After the usual initial confusion about what it was I would be doing exactly, Remy informed me that I would be helping Oswald sell tickets to the concert in the hotel lobby. This was good fun, except that the power went out for over an hour, causing the concert to start late, and although people were paying nearly $20 USD for “VIP” seating, more tickets than seats were sold, so the room ended up incredibly crowded and sweltering. Being front-line, Oswald and I received a good deal of the abuse doled out because of the oversight.

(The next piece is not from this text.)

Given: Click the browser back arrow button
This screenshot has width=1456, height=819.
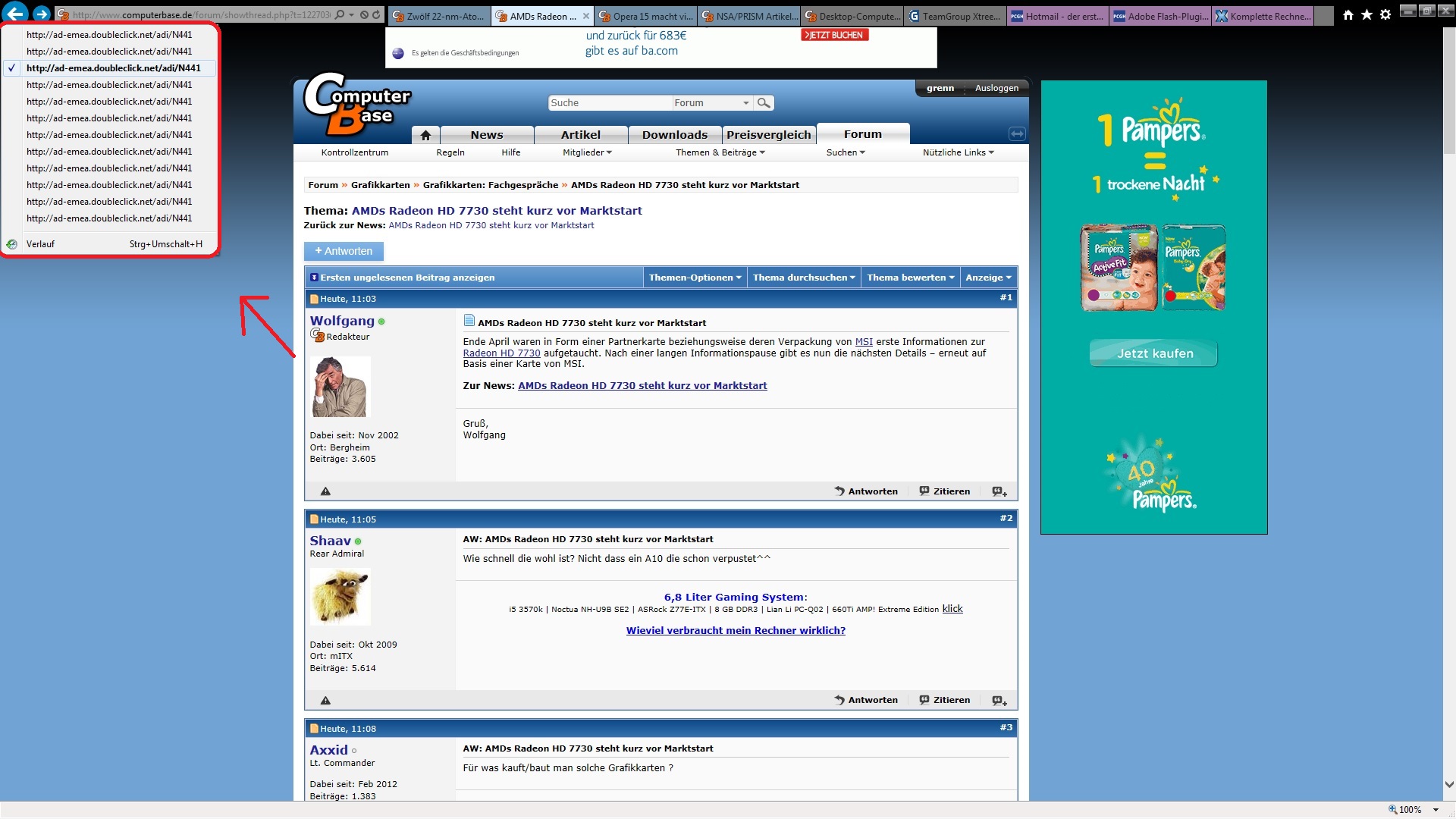Looking at the screenshot, I should [15, 14].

Still, when I was able to enter the concert space and watch the performers, I saw that people were having a great time, and I would call the event a success despite its bumpy patches. Among the most memorable acts were a hip-hop dance group called Modern Dance, which had absolutely astounding rhythm, and a traditional dance group called Inganzo Ngali, voted the best traditional dance group in the world in 2009. That title was well-deserved. From the moment the dancers emerged as moving traditional huts and burst out from within them, the crowd was won, whooping and clapping and swaying to the rhythm of the group’s choir. As a writer there are times when you must admit that your words can not do a person, event or feeling justice. I think this is one of those times. Needless to say, the dancers were dynamic and energetic; their faces stretched into the broadest smiles; their costumes were beautiful, shiny, colourful; their every movement a story of a time, a place, an animal or a tradition.

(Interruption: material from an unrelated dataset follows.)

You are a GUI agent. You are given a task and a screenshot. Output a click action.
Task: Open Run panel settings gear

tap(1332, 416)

Eventually the concert space got to be too sweltering for me, so I ducked out for a Fanta Citron and to join my co-workers working security at the doors. Pedro led me backstage at one point, where I met music stars Miss Jojo and King James. I watched the latter’s’ performance from the side of the stage with Chantal, the station’s receptionist, arms around one another. He was a pleasure to watch, with a sweet voice and tons of movement in his performance; he occasionally burst from the stage to dance with children in the front row and down the aisle.

I left before the concert ended, unable to keep my feet dancing and my eyes open, and went to meet Andrea and Sam for a beer at Mama Africa, a chic karaoke bar near the New Cadillac nightclub, but bowed out before they could drag me out dancing all over again.

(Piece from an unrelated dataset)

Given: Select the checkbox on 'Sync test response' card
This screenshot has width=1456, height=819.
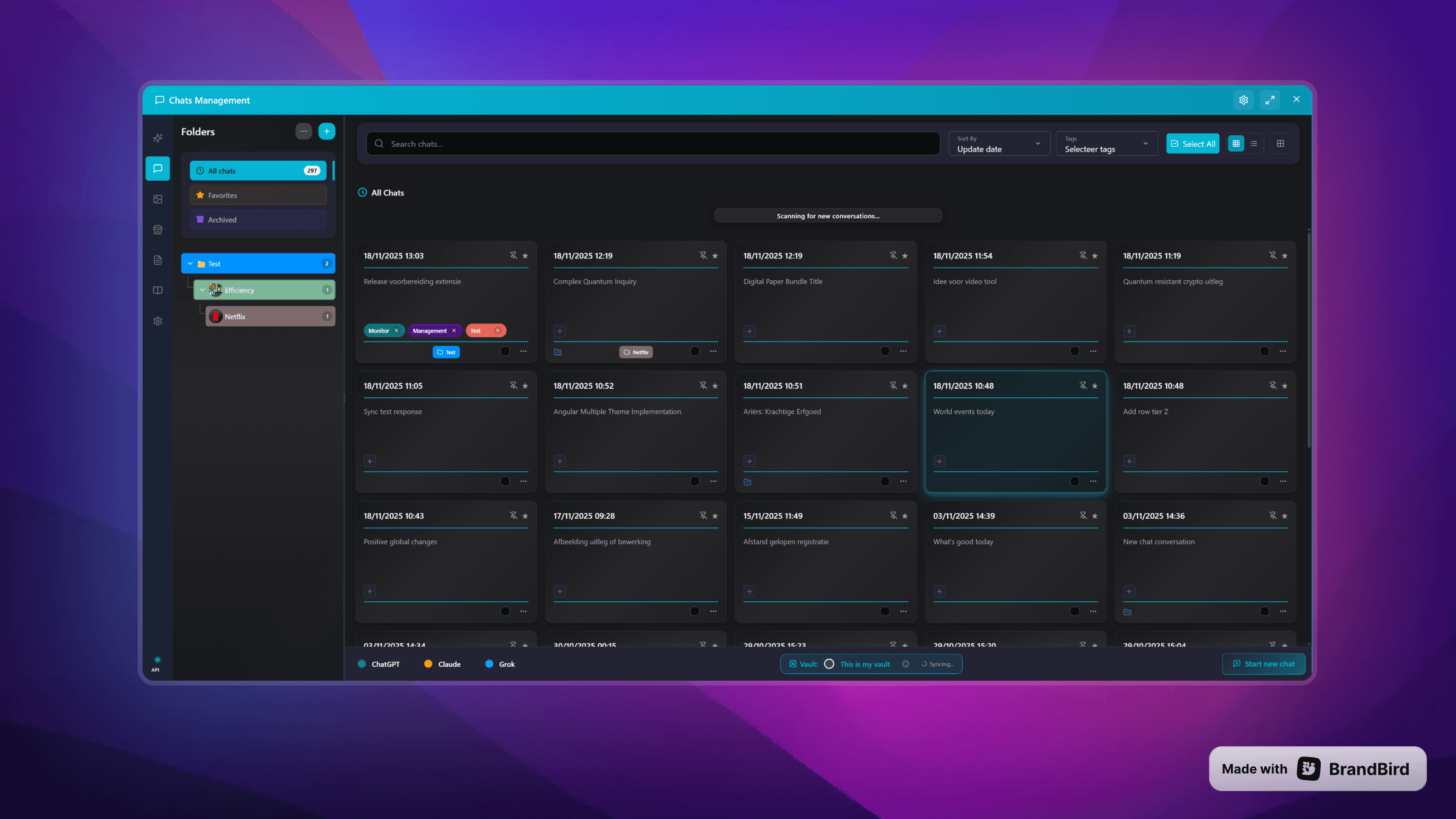Looking at the screenshot, I should pyautogui.click(x=505, y=481).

Yesterday, Saturday, was spent lounging around in bed and reading “Pride and Prejudice” on the porch in the sun before my housemates and I cooked a dinner of pasta and make-shift garlic bread that was in fact hot dog buns dipped in olive oil, balsamic vinegar and shredded garlic.

“Why do they have hot dog buns in a country that has no hot dogs?” we wondered aloud. Truth be told, there are a lot of things that don’t make sense to us here. You’ve gotta learn to ask the question and not expect an answer. Like why would a lobster be riding a moto in a zebra-print dress?